Another well-known comedian, Dave Chappelle, too, was called out for his derogatory comments against the transgender community in his Netflix special, The Closer. When he defended J.K. Rowling, author of the Harry Potter franchise and well-known transphobic dolt, also went ahead to establish how “gender is a fact”. Making pretty rubbish comments to differentiate between real women and transwomen on the basis of their ability to menstruate or bear children, he said, “It tastes like pussy, but that’s not quite what it is, is it? That’s not blood. That’s beet juice.” 

While Chappelle thinks he was being funny, unbeknownst to him, he was aiding the ripple effect theory and supporting the pre-existing prejudices and notions against the trans community that plagues the minds of cis-gendered people, and fuels hate crimes. His comments led to a mass team member walkout at the Netflix headquarters, but the streamer still did not take down the special. 

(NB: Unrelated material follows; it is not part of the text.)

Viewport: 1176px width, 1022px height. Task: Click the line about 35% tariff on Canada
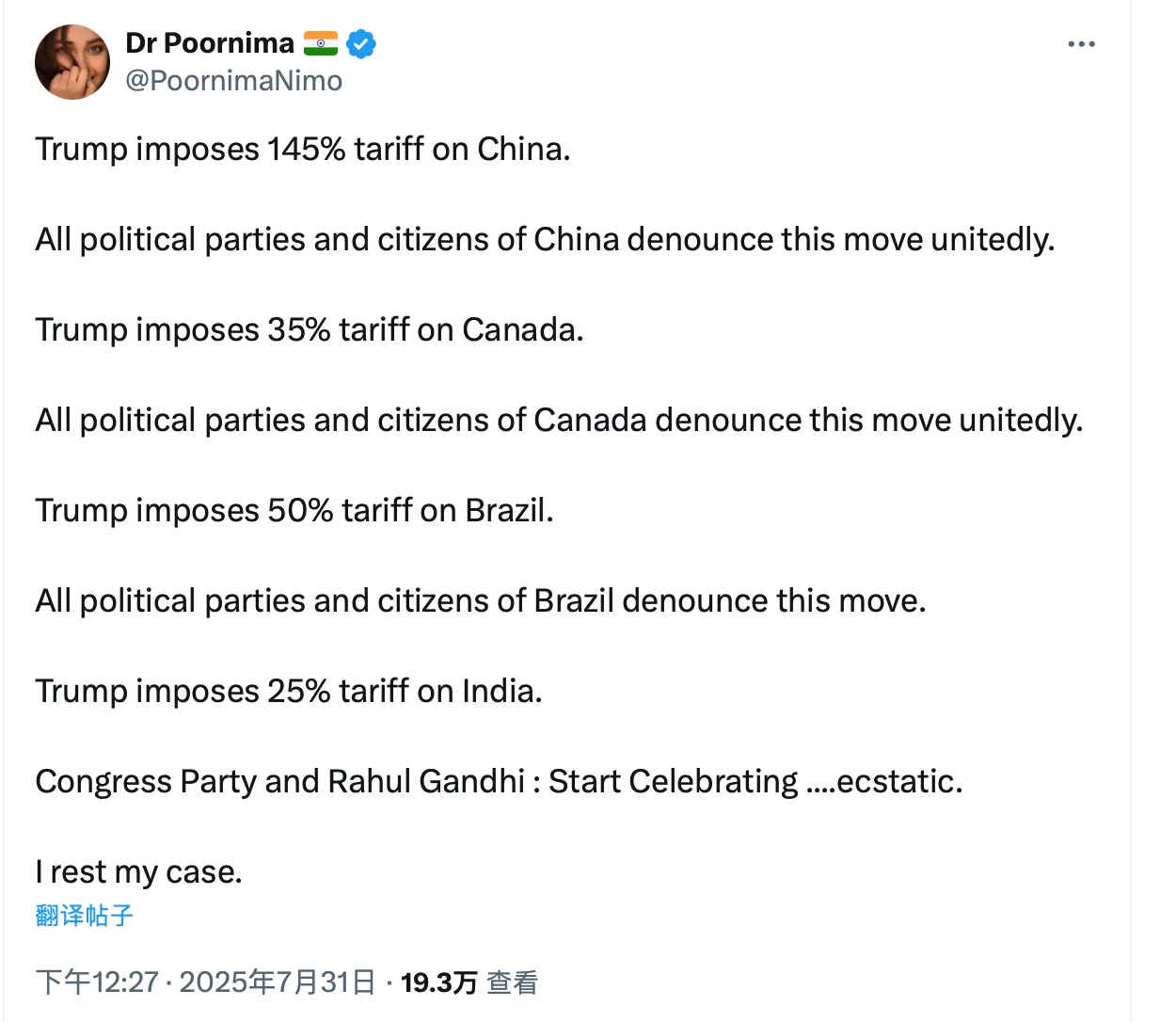click(x=310, y=330)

Interestingly, both Chappelle and Carr’s specials- Carr’s special is named His Dark Material– is streaming on Netflix. While the streamer wants to support freedom of thought and expression, it seems like the committee that screens the comedy content is not very well-versed with the idea of mindfulness. Can a person who has not had a certain “lived experience” joke about the same? Is it okay to reduce generational trauma and genocide to shambles just for a few seconds of forced laughter? Is it okay to be totally ignorant of what despicable repercussions one’s comments can have on an individual or a community? Carr and Chappelle’s comedy is pretty dehumanising and offensive. 

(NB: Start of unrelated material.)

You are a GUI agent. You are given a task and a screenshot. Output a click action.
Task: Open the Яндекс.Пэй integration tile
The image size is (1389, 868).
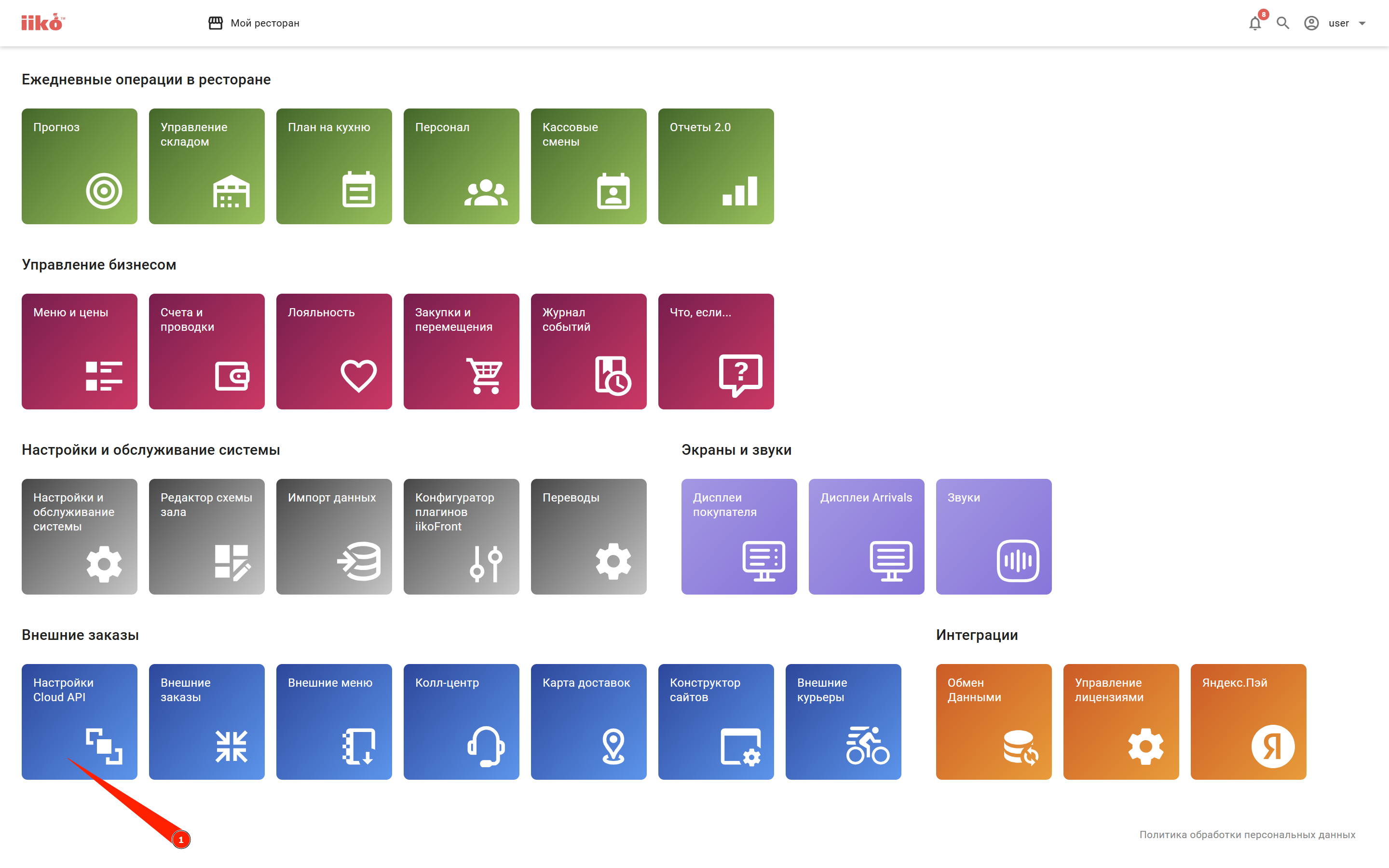point(1248,721)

While one might choose not to pay mind to this and simply move on with their lives, it is important to acknowledge the kind of effect their comments, that are in their opinion made in good faith (I doubt that), has on the targeted individual or community’s mental health. While Netflix has a variety of great comedians and comedy specials adorning its shelves, a few blemishes like these might ruin their reputation once and for all, thus demanding immediate mindfulness and attention on the part of the screening committee.